Her geçen gün artan iktidar baskısı

Ayrıştık

Can güvenliği

Kadın cinayetleri vb.

Gel de ..,..

Değerli Okurlar, yorumsuzbir hastane öyküsü;

"Akıl hastanesinin bahçesinde sigara içiyordum. Merakımdan sanırım, bir şekilde orada buldum kendimi. Kendi halinde, oldukça normal davranan, yüz çizgilerinden kırklarında olduğunu düşündüğüm bir adamla göz göze geldik. Ben birkaç kez kafamı çevirsem de, o gözlerini üzerimden hiç çekmedi.

Kıyafetlerinden anladığım kadarıyla misafirdi orada, hasta demeye dilim varmıyor şimdi. Önce biraz çekindim, sonra cesaretimi toplayıp küçük adımlarla yaklaştım yanına. "Sigara versene" dedi hemen. Sigarayı uzatırken "neden buradasınız" demiş bulundum. Sigarasını yaktı, tekrar gözlerini dikti üzerime. Kırpmıyordu bile, ürkmedim desem yalan olur.
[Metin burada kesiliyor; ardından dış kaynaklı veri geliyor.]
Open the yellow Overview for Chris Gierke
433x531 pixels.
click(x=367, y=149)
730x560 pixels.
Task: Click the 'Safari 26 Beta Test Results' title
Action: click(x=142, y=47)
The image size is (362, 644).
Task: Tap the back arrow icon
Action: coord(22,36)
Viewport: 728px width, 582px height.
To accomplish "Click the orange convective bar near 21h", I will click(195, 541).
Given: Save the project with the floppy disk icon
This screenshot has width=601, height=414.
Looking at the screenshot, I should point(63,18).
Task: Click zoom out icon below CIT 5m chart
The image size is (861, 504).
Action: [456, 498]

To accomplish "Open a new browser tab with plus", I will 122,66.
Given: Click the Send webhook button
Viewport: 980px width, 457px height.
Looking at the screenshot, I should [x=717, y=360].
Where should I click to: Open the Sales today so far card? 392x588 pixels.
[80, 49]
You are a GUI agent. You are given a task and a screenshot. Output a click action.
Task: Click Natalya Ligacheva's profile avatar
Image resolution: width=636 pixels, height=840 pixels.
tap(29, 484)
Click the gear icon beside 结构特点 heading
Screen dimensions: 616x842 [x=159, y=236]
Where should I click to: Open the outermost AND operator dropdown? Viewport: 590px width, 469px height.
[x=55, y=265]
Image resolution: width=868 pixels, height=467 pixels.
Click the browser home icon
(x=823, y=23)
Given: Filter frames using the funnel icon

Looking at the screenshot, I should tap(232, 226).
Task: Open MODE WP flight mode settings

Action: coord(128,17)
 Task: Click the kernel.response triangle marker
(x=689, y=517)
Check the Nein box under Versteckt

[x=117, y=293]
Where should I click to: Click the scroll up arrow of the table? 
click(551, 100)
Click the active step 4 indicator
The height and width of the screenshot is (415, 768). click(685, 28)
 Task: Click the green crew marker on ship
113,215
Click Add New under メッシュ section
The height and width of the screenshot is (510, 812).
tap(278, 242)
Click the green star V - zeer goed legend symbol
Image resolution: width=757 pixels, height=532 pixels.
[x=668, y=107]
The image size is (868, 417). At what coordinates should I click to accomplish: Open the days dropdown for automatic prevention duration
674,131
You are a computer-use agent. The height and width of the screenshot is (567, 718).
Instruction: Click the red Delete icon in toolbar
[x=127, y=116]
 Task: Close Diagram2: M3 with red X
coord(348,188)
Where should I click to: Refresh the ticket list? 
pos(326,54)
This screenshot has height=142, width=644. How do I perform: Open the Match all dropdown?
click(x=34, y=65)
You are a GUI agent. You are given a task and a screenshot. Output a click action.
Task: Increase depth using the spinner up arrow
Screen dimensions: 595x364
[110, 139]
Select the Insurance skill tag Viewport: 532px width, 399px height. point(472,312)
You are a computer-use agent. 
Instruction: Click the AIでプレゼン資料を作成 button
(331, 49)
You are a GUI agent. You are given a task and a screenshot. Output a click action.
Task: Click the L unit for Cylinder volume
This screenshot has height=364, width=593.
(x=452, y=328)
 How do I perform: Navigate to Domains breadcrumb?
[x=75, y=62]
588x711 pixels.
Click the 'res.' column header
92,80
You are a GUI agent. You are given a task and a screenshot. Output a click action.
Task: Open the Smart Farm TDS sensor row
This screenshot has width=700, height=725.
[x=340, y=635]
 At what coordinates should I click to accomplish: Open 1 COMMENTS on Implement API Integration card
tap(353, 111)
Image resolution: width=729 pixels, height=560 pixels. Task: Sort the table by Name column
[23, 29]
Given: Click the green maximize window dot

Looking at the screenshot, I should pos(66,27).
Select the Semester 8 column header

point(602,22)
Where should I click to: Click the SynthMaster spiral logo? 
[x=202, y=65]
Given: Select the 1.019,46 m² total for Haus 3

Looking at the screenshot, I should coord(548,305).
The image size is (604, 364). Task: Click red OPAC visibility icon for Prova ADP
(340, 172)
"İyi günler" dileyerek uzaklaşmaya karar verdim. "Belki de yanlış bir soru sormuşumdur. Belki canını sıkmışımdır ya da ne bileyim adam deli işte!" diye geçirdim içimden. "Sen neden burada değilsin" diye bağırdı arkamdan. Öyle bir bağırdı ki, arkamı dönmeye korktum. Cinnetle bağırır gibi...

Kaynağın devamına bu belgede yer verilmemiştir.